Insights navigating the complex economic landscape

The economic outlook both in Australia and abroad remains complex, with the lags from material monetary policy tightening proving to be longer than expected. The U.S. economy is showing remarkable resilience, with the consumer benefiting from savings buffers, fixed rate mortgages and rising real wages. 

The labour market is strong and while goods inflation is moderating, there is a persistence to services inflation. We see the Federal Reserve very close to peak rates, but markets need to prepare for the reality that the opportunity to ease monetary policy seems a long way off.

In contrast, economic growth is faltering in China, financial stability concerns are again front of mind, and, to date, there has been slower, smaller, and more piecemeal policy support. Australia is very exposed to this, largely through the terms of trade, services exports, and manufactured food exports. Resource export volumes typically hold up. The Australian dollar has responded, falling below U.S. 64 cents, and is currently 3.8 per cent lower than mid-June on a trade-weighted basis. Historically, the currency has acted as a very effective automatic stabiliser – although this time that could be complicated by the high inflation backdrop.

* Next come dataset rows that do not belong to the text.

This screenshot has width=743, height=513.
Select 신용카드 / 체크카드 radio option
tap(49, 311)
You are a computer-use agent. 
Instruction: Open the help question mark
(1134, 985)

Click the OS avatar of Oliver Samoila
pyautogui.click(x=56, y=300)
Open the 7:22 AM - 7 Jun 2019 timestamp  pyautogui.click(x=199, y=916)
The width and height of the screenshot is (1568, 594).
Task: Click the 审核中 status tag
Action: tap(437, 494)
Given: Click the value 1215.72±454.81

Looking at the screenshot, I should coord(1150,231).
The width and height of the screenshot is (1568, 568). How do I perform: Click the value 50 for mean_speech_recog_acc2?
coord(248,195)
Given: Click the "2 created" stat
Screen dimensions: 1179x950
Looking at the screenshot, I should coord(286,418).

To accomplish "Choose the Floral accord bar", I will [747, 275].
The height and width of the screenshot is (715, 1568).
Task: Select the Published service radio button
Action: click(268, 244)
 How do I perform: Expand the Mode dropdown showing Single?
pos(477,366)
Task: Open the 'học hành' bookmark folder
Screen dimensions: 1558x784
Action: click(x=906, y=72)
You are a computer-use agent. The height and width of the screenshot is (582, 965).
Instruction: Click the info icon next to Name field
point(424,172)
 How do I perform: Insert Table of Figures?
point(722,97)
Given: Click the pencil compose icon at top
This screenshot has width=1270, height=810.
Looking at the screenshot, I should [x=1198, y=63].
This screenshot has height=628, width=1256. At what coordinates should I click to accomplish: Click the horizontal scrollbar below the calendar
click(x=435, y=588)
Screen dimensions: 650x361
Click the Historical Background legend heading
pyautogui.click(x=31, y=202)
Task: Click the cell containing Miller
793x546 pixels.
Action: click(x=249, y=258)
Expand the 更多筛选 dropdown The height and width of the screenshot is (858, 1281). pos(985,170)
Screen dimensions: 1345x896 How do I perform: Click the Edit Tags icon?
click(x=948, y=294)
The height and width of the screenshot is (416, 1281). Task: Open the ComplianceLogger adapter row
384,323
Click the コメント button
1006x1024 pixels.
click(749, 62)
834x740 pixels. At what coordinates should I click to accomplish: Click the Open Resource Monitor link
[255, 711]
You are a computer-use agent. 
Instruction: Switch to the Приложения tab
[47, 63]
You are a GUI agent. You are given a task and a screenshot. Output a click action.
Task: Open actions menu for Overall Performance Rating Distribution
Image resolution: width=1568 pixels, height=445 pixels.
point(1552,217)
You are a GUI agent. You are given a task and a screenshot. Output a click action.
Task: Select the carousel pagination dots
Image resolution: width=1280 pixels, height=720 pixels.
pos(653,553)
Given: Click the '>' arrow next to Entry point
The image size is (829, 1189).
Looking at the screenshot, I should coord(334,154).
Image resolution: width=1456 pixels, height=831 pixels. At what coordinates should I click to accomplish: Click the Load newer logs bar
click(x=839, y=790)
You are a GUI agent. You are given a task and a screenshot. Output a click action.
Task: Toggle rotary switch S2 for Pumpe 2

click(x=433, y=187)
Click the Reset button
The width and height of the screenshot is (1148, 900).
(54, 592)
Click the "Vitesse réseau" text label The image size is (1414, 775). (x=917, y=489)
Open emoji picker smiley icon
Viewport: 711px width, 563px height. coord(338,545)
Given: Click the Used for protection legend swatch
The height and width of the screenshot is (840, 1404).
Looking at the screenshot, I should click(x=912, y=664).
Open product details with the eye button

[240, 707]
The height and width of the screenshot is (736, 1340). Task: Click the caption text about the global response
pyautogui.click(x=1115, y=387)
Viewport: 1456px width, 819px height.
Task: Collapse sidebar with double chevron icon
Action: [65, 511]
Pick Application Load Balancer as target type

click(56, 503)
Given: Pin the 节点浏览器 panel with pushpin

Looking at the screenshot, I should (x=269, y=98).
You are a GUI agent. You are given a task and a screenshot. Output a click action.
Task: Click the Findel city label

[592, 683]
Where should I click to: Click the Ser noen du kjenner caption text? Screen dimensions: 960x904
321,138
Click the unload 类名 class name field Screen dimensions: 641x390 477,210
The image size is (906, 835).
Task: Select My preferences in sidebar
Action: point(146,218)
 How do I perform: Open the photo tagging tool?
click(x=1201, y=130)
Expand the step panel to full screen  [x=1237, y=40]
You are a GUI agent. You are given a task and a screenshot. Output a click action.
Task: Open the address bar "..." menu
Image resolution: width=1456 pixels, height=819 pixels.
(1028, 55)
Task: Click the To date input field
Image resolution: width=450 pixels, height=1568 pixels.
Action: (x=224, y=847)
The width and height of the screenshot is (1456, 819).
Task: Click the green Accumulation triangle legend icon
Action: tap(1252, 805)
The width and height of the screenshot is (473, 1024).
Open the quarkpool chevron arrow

The domestic economy is showing some signs of responding to the 400 basis points of tightening by the Reserve Bank of Australia (RBA). Annual growth in retail spending has slowed to just 2.1 per cent in July from 19.2 per cent in August 2022. In per capita terms, consumer spending is contracting. We continue to expect a rapid and material slowdown in household discretionary spending – mortgage holders are around two thirds of the way through the interest rate adjustment even if the RBA is on hold; renters are being squeezed; and real wages are falling.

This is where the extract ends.